Behördendokumente zu Umweltanforderungen, Lärmgrenzen und Arbeitsverfahren zeigen, warum die Absenkung des Fehmarn-Tunnels besonders anfällig für Verzögerungen ist.

Eine Herausforderung nach der anderen stellt den Zeitplan für den Fehmarnbelt auf die Probe.
Veröffentlicht Geändert

Es klingt einfach: Senken Sie 89 Betonelemente auf den Meeresboden ab und verbinden Sie sie zu einem 18 Kilometer langen Tunnel zwischen Lolland und der deutschen Insel Fehmarn. In Wirklichkeit ist es eine der komplexesten maritimen Operationen der Welt - und ein Prozess, bei dem selbst kleine Abweichungen das gesamte Projekt verzögern können.

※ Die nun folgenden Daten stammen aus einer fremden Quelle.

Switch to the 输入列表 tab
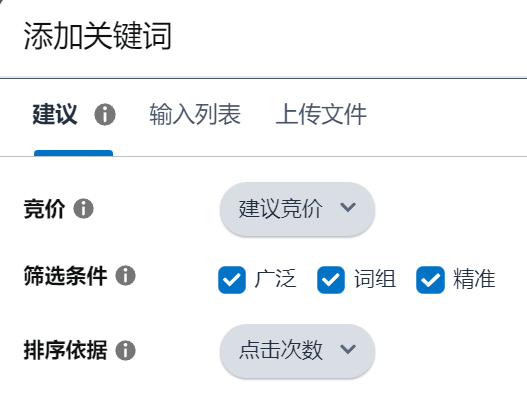 [195, 114]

Der Fehmarn-Tunnel wird der längste Absenktunnel der Welt für Autos und Züge. Wenn er fertiggestellt ist, werden Züge in weniger als drei Stunden zwischen Kopenhagen und Hamburg fahren können, und Autofahrer werden die Überquerung des Gürtels in etwa zehn Minuten bewältigen. Doch hinter der Vision verbergen sich eine Reihe von Herausforderungen, die nur in den internen technischen und umweltbezogenen Dokumenten sichtbar werden, die die Behörden zur Steuerung der Arbeiten verwenden.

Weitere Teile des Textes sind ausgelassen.